### Aim of the task
Each line from the one holding "The width and" through the end of the records should be returned exactly, while pictures are skipped.

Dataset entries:
----

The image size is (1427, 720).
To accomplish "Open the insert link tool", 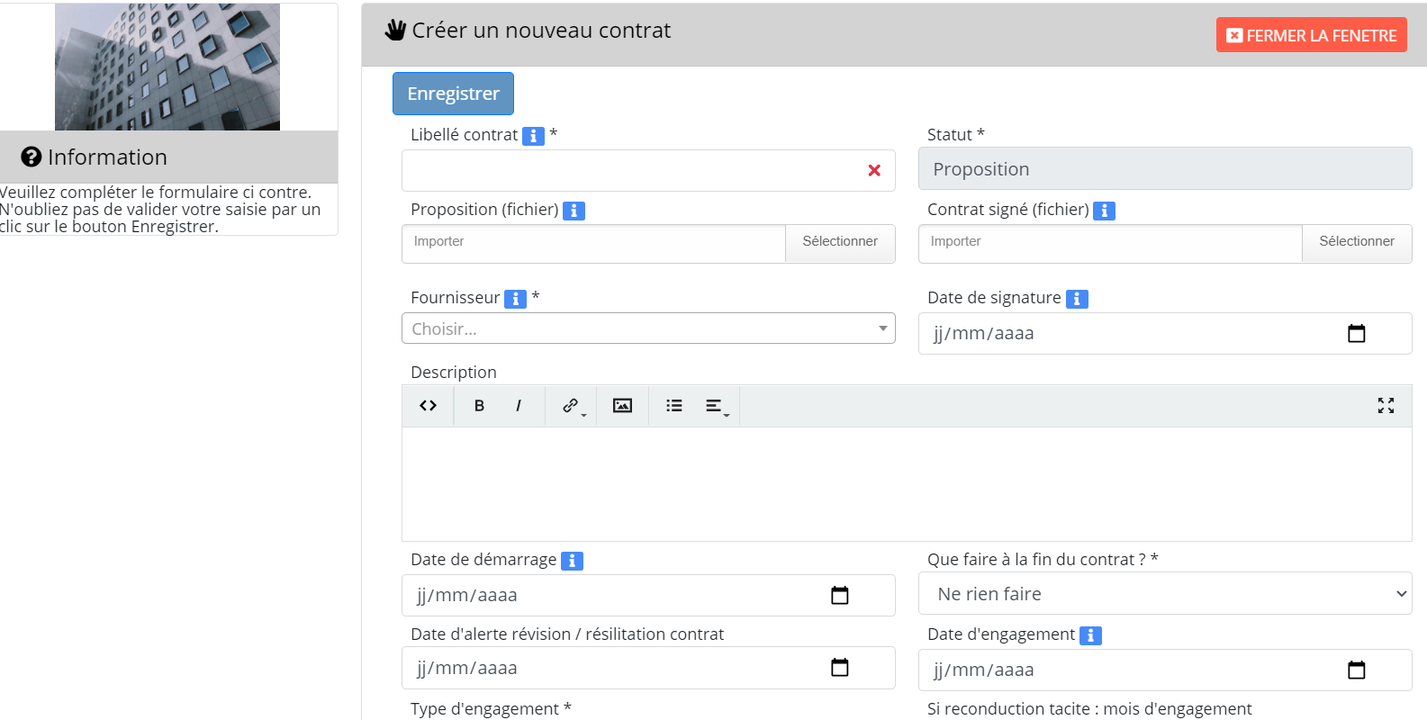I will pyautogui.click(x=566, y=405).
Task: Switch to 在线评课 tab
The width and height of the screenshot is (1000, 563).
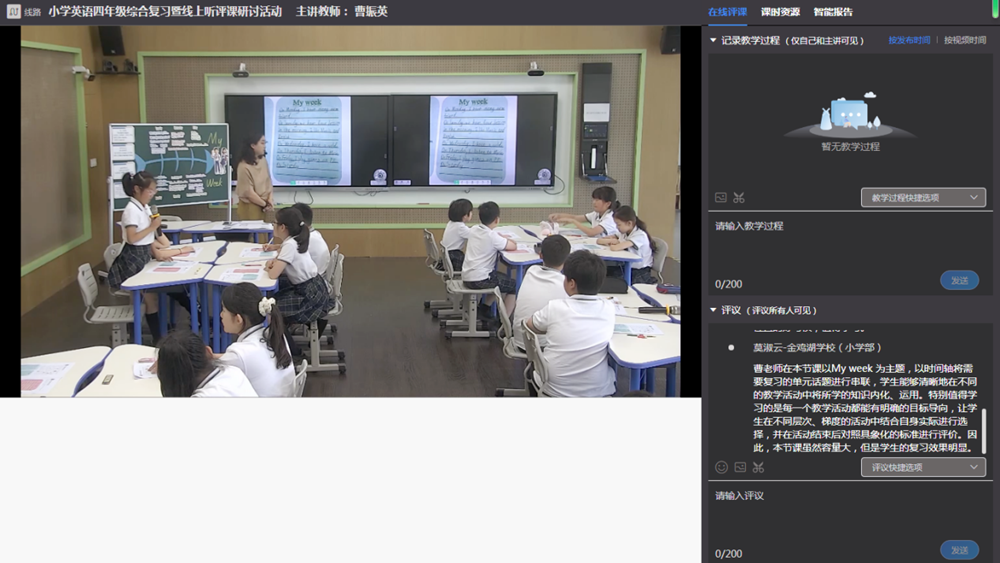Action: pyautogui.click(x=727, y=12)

----

### Exercise result
The width and height of the screenshot is (1000, 563).
Action: pyautogui.click(x=727, y=12)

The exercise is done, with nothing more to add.